> **WORK TASK**
Retype the data below, every word of it, exactly.

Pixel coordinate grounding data

━━━━━━━━━━━━━━━━

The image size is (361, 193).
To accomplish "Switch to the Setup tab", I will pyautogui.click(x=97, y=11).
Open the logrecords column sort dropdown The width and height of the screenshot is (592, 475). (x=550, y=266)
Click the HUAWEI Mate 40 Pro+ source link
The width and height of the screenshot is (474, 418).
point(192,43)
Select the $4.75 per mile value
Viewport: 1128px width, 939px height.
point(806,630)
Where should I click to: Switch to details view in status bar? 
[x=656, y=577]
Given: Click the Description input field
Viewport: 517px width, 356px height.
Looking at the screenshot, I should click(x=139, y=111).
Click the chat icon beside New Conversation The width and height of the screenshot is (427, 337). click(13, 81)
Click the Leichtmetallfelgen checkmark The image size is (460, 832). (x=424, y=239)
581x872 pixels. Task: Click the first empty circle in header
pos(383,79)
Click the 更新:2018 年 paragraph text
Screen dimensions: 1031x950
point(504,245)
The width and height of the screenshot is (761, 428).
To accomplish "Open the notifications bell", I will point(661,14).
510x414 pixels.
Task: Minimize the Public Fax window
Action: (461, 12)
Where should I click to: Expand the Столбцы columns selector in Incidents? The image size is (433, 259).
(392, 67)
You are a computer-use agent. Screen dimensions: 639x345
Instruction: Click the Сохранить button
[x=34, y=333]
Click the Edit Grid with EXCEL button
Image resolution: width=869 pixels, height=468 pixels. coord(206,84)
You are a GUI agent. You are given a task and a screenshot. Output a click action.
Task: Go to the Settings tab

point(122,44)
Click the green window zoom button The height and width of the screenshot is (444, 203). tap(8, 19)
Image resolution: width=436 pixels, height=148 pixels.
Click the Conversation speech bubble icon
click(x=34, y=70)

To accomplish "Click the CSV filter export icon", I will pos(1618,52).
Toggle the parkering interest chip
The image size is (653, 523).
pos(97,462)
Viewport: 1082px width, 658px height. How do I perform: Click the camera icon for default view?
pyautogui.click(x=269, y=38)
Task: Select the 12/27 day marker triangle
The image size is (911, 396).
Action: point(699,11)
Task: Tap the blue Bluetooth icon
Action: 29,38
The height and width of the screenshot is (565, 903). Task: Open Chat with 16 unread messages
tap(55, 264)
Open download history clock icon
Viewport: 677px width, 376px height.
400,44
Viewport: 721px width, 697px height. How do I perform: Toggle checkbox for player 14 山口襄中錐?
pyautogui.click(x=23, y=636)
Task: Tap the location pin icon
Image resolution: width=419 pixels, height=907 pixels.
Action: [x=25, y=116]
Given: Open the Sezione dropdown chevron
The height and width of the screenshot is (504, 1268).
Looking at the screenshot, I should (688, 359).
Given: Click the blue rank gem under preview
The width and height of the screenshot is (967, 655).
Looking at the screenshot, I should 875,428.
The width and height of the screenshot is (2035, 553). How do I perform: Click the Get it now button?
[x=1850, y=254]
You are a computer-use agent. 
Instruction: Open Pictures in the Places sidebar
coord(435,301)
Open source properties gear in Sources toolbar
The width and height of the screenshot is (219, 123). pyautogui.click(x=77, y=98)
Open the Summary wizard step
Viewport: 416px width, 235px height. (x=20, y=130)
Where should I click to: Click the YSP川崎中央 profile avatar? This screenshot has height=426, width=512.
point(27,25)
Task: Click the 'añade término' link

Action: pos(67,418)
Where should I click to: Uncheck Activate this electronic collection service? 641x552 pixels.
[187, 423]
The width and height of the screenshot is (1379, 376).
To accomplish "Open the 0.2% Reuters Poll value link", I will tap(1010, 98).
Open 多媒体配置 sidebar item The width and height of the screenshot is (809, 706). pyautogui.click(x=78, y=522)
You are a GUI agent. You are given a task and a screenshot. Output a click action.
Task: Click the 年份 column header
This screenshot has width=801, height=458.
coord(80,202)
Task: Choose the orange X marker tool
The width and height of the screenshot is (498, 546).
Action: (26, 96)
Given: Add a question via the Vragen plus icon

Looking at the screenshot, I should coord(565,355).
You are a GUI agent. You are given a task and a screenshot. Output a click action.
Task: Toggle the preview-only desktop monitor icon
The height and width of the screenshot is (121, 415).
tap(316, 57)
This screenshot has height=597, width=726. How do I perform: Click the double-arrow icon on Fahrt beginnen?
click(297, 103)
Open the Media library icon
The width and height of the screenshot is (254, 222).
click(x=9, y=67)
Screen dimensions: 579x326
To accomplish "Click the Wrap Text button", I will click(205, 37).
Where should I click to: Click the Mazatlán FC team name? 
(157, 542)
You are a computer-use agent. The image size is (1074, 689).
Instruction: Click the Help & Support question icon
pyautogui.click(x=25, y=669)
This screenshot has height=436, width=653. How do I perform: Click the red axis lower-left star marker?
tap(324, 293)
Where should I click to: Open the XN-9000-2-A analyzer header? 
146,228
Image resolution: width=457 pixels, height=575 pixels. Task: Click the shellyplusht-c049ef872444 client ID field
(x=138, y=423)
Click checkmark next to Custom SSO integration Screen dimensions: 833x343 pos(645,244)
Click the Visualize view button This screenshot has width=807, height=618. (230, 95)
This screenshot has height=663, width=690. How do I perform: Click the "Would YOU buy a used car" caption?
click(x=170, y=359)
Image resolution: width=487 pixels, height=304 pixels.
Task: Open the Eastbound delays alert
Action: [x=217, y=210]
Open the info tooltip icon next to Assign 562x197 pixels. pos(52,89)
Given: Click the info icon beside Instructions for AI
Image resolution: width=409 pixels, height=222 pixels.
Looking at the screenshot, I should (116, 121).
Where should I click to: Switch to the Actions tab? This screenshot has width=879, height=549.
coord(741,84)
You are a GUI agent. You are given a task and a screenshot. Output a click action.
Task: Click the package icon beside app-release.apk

━━━━━━━━━━━━━━━━

> **FINISHED TASK**
The image size is (361, 193).
To accomplish "Switch to the Setup tab", I will pyautogui.click(x=97, y=11).
Open the logrecords column sort dropdown The width and height of the screenshot is (592, 475). (x=550, y=266)
Click the HUAWEI Mate 40 Pro+ source link
The width and height of the screenshot is (474, 418).
point(192,43)
Select the $4.75 per mile value
Viewport: 1128px width, 939px height.
point(806,630)
Where should I click to: Switch to details view in status bar? 
[x=656, y=577]
Given: Click the Description input field
Viewport: 517px width, 356px height.
Looking at the screenshot, I should click(x=139, y=111).
Click the chat icon beside New Conversation The width and height of the screenshot is (427, 337). click(13, 81)
Click the Leichtmetallfelgen checkmark The image size is (460, 832). (x=424, y=239)
581x872 pixels. Task: Click the first empty circle in header
pos(383,79)
Click the 更新:2018 年 paragraph text
Screen dimensions: 1031x950
point(504,245)
The width and height of the screenshot is (761, 428).
To accomplish "Open the notifications bell", I will point(661,14).
510x414 pixels.
Task: Minimize the Public Fax window
Action: (461, 12)
Where should I click to: Expand the Столбцы columns selector in Incidents? The image size is (433, 259).
(392, 67)
You are a computer-use agent. Screen dimensions: 639x345
Instruction: Click the Сохранить button
[x=34, y=333]
Click the Edit Grid with EXCEL button
Image resolution: width=869 pixels, height=468 pixels. coord(206,84)
You are a GUI agent. You are given a task and a screenshot. Output a click action.
Task: Go to the Settings tab

point(122,44)
Click the green window zoom button The height and width of the screenshot is (444, 203). tap(8, 19)
Image resolution: width=436 pixels, height=148 pixels.
Click the Conversation speech bubble icon
click(x=34, y=70)

To accomplish "Click the CSV filter export icon", I will pos(1618,52).
Toggle the parkering interest chip
The image size is (653, 523).
pos(97,462)
Viewport: 1082px width, 658px height. How do I perform: Click the camera icon for default view?
pyautogui.click(x=269, y=38)
Task: Select the 12/27 day marker triangle
The image size is (911, 396).
Action: point(699,11)
Task: Tap the blue Bluetooth icon
Action: 29,38
The height and width of the screenshot is (565, 903). Task: Open Chat with 16 unread messages
tap(55, 264)
Open download history clock icon
Viewport: 677px width, 376px height.
400,44
Viewport: 721px width, 697px height. How do I perform: Toggle checkbox for player 14 山口襄中錐?
pyautogui.click(x=23, y=636)
Task: Tap the location pin icon
Image resolution: width=419 pixels, height=907 pixels.
Action: [x=25, y=116]
Given: Open the Sezione dropdown chevron
The height and width of the screenshot is (504, 1268).
Looking at the screenshot, I should (688, 359).
Given: Click the blue rank gem under preview
The width and height of the screenshot is (967, 655).
Looking at the screenshot, I should 875,428.
The width and height of the screenshot is (2035, 553). How do I perform: Click the Get it now button?
[x=1850, y=254]
You are a computer-use agent. 
Instruction: Open Pictures in the Places sidebar
coord(435,301)
Open source properties gear in Sources toolbar
The width and height of the screenshot is (219, 123). pyautogui.click(x=77, y=98)
Open the Summary wizard step
Viewport: 416px width, 235px height. (x=20, y=130)
Where should I click to: Click the YSP川崎中央 profile avatar? This screenshot has height=426, width=512.
point(27,25)
Task: Click the 'añade término' link

Action: pos(67,418)
Where should I click to: Uncheck Activate this electronic collection service? 641x552 pixels.
[187, 423]
The width and height of the screenshot is (1379, 376).
To accomplish "Open the 0.2% Reuters Poll value link", I will tap(1010, 98).
Open 多媒体配置 sidebar item The width and height of the screenshot is (809, 706). pyautogui.click(x=78, y=522)
You are a GUI agent. You are given a task and a screenshot. Output a click action.
Task: Click the 年份 column header
This screenshot has width=801, height=458.
coord(80,202)
Task: Choose the orange X marker tool
The width and height of the screenshot is (498, 546).
Action: (26, 96)
Given: Add a question via the Vragen plus icon

Looking at the screenshot, I should coord(565,355).
You are a GUI agent. You are given a task and a screenshot. Output a click action.
Task: Toggle the preview-only desktop monitor icon
The height and width of the screenshot is (121, 415).
tap(316, 57)
This screenshot has height=597, width=726. How do I perform: Click the double-arrow icon on Fahrt beginnen?
click(297, 103)
Open the Media library icon
The width and height of the screenshot is (254, 222).
click(x=9, y=67)
Screen dimensions: 579x326
To accomplish "Click the Wrap Text button", I will click(205, 37).
Where should I click to: Click the Mazatlán FC team name? 
(157, 542)
You are a computer-use agent. The image size is (1074, 689).
Instruction: Click the Help & Support question icon
pyautogui.click(x=25, y=669)
This screenshot has height=436, width=653. How do I perform: Click the red axis lower-left star marker?
tap(324, 293)
Where should I click to: Open the XN-9000-2-A analyzer header? 
146,228
Image resolution: width=457 pixels, height=575 pixels. Task: Click the shellyplusht-c049ef872444 client ID field
(x=138, y=423)
Click checkmark next to Custom SSO integration Screen dimensions: 833x343 pos(645,244)
Click the Visualize view button This screenshot has width=807, height=618. (230, 95)
This screenshot has height=663, width=690. How do I perform: Click the "Would YOU buy a used car" caption?
click(x=170, y=359)
Image resolution: width=487 pixels, height=304 pixels.
Task: Open the Eastbound delays alert
Action: [x=217, y=210]
Open the info tooltip icon next to Assign 562x197 pixels. pos(52,89)
Given: Click the info icon beside Instructions for AI
Image resolution: width=409 pixels, height=222 pixels.
Looking at the screenshot, I should (116, 121).
Where should I click to: Switch to the Actions tab? This screenshot has width=879, height=549.
coord(741,84)
You are a GUI agent. You are given a task and a screenshot. Output a click action.
Task: Click the package icon beside app-release.apk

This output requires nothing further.